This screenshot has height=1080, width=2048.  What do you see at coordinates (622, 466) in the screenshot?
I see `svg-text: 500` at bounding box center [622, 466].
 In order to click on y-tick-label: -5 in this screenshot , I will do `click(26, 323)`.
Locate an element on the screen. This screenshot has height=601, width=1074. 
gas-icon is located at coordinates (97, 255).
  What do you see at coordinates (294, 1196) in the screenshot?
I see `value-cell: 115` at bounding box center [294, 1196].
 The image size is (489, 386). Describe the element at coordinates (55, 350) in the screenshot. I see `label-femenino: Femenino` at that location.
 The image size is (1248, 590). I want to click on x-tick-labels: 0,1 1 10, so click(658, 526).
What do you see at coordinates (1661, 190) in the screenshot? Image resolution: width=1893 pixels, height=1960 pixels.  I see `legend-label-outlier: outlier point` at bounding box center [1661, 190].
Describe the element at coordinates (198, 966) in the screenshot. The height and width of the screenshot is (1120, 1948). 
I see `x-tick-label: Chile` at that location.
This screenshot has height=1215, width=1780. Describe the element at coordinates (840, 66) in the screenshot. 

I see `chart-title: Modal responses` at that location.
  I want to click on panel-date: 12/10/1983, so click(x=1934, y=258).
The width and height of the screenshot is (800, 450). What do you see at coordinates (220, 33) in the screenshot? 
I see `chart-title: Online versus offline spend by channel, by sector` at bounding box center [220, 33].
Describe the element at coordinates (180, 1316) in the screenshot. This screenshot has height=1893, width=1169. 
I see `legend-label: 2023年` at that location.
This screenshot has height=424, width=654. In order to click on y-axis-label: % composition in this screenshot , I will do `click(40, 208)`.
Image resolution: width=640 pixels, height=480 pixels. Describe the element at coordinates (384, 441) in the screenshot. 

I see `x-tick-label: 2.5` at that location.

○ ○ ○ ○ ○

Required action ::
Copy out everything from the start of the entries down to the line containing "The image size is (1248, 590).", including that line.

Response to this task ::
This screenshot has height=1080, width=2048.  What do you see at coordinates (622, 466) in the screenshot?
I see `svg-text: 500` at bounding box center [622, 466].
 In order to click on y-tick-label: -5 in this screenshot , I will do `click(26, 323)`.
Locate an element on the screen. This screenshot has height=601, width=1074. 
gas-icon is located at coordinates (97, 255).
  What do you see at coordinates (294, 1196) in the screenshot?
I see `value-cell: 115` at bounding box center [294, 1196].
 The image size is (489, 386). Describe the element at coordinates (55, 350) in the screenshot. I see `label-femenino: Femenino` at that location.
 The image size is (1248, 590). I want to click on x-tick-labels: 0,1 1 10, so click(658, 526).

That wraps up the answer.